[LISTED RECORDS]
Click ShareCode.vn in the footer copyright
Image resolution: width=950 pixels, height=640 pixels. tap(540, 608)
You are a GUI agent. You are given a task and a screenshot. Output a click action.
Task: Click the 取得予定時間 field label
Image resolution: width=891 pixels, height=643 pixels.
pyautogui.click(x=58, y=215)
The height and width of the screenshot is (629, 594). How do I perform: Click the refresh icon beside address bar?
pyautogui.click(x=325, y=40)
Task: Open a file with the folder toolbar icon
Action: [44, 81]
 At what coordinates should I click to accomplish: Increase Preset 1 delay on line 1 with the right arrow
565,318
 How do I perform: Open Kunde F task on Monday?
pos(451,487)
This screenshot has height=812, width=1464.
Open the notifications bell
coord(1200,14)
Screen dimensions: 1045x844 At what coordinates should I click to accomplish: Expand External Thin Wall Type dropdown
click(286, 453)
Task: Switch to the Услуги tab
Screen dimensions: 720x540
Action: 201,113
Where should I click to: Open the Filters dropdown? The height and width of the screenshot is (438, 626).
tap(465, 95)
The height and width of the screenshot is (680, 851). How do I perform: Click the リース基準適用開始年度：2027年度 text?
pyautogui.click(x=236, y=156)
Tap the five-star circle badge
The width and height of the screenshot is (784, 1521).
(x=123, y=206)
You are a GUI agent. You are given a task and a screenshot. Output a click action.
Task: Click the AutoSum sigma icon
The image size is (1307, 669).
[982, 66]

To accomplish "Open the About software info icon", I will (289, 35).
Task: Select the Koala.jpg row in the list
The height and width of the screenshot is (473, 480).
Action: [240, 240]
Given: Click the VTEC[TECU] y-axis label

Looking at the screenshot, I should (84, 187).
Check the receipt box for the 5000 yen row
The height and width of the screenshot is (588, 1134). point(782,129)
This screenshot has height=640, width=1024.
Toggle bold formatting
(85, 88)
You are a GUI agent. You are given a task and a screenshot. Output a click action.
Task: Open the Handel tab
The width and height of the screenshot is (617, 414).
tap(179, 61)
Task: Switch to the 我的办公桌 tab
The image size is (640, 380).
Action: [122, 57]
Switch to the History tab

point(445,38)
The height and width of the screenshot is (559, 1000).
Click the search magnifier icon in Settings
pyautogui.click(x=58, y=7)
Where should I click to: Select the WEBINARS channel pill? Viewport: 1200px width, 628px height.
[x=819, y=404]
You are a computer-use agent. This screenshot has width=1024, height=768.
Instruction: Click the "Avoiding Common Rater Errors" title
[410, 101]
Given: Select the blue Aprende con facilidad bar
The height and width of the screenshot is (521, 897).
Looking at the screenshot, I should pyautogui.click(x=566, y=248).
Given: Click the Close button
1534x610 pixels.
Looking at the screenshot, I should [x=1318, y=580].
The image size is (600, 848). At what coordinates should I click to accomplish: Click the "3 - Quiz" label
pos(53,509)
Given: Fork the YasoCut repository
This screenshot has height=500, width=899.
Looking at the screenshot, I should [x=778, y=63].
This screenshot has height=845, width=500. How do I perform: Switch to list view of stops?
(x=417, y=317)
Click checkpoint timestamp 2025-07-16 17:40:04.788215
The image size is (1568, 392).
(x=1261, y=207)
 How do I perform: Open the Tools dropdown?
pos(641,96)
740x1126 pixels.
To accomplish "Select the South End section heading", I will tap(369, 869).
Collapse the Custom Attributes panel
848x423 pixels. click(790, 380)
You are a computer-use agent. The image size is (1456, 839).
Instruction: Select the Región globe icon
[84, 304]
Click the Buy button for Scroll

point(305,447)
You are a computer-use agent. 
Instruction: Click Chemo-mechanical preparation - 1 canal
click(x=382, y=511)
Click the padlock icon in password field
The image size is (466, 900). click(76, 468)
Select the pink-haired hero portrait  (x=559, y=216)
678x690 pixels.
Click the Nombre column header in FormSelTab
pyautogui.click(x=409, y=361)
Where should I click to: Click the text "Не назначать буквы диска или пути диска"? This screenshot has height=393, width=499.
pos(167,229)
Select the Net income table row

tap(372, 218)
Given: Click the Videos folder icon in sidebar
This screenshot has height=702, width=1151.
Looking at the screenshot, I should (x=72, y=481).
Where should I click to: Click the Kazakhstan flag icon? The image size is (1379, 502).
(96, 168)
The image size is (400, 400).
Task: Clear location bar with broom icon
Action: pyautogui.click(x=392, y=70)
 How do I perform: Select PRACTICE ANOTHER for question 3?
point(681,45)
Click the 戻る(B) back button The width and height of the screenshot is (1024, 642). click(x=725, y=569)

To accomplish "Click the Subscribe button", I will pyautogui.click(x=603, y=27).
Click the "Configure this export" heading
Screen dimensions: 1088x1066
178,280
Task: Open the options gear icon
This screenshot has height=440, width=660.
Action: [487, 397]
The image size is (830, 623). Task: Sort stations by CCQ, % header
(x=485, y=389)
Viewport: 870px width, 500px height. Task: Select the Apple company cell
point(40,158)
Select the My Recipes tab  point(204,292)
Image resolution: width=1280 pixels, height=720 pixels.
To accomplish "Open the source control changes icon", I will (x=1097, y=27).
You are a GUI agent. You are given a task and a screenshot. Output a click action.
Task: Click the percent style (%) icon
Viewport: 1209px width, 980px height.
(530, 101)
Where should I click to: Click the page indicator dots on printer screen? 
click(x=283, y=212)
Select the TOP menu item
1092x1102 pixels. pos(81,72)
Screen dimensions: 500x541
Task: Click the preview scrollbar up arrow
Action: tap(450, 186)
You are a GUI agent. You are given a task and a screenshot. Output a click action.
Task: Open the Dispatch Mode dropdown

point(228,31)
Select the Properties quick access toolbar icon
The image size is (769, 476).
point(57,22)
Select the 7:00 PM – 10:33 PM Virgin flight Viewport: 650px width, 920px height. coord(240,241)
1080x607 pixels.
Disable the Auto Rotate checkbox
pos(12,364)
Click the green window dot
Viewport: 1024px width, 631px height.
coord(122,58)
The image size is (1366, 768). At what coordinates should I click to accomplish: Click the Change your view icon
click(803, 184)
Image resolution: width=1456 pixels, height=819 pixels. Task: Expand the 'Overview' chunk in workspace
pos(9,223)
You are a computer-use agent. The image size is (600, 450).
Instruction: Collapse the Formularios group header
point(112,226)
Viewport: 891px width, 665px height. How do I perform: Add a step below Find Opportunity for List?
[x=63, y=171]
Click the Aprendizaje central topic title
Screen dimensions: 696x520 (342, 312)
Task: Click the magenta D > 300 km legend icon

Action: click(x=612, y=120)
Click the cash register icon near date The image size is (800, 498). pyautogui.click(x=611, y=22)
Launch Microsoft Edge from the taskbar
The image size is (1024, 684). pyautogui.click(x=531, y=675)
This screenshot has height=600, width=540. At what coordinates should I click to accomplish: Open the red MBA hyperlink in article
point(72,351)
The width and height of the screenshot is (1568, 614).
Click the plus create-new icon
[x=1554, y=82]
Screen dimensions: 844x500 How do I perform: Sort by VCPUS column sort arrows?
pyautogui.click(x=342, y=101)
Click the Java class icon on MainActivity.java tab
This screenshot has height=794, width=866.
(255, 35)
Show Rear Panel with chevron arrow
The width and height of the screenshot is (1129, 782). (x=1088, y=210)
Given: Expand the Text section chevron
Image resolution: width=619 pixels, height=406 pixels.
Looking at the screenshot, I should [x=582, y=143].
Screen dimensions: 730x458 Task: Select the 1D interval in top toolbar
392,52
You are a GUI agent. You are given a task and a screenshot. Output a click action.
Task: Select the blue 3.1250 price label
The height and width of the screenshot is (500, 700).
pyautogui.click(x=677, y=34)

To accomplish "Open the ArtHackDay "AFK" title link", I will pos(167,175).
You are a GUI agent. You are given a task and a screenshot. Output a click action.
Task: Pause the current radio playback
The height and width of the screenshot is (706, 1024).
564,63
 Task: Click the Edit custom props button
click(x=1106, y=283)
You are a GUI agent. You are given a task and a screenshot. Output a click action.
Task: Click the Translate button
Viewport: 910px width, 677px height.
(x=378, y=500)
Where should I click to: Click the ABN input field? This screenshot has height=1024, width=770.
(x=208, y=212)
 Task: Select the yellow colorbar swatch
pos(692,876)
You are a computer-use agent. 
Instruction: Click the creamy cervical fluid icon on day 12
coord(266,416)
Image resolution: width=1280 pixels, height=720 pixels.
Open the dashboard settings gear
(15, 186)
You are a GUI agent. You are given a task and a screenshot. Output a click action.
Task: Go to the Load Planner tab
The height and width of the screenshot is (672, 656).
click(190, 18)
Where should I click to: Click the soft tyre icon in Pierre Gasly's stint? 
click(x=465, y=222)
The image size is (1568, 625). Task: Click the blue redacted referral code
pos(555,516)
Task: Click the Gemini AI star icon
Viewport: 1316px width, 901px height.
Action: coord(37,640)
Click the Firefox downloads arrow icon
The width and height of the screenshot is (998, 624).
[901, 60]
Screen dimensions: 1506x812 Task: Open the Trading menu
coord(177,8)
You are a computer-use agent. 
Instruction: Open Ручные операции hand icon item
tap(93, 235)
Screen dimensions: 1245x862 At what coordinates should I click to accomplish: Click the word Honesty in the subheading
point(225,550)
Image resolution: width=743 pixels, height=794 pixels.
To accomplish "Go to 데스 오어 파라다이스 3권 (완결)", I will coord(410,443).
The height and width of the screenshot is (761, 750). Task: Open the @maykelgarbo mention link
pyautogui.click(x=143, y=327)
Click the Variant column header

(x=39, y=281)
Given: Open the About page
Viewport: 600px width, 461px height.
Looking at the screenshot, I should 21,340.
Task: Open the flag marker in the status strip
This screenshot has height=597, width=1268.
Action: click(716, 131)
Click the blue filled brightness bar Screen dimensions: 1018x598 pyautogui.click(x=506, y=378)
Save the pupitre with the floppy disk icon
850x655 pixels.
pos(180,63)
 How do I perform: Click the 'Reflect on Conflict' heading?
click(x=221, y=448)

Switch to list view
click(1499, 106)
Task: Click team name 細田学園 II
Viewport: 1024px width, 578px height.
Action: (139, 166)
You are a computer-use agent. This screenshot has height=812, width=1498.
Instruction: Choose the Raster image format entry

[WHAT YOU ARE ASKED TO DO] From the data above, copy out every line with the string "About" in it.

[TASK OUTPUT]
To accomplish "Open the About software info icon", I will (289, 35).
Given: Open the About page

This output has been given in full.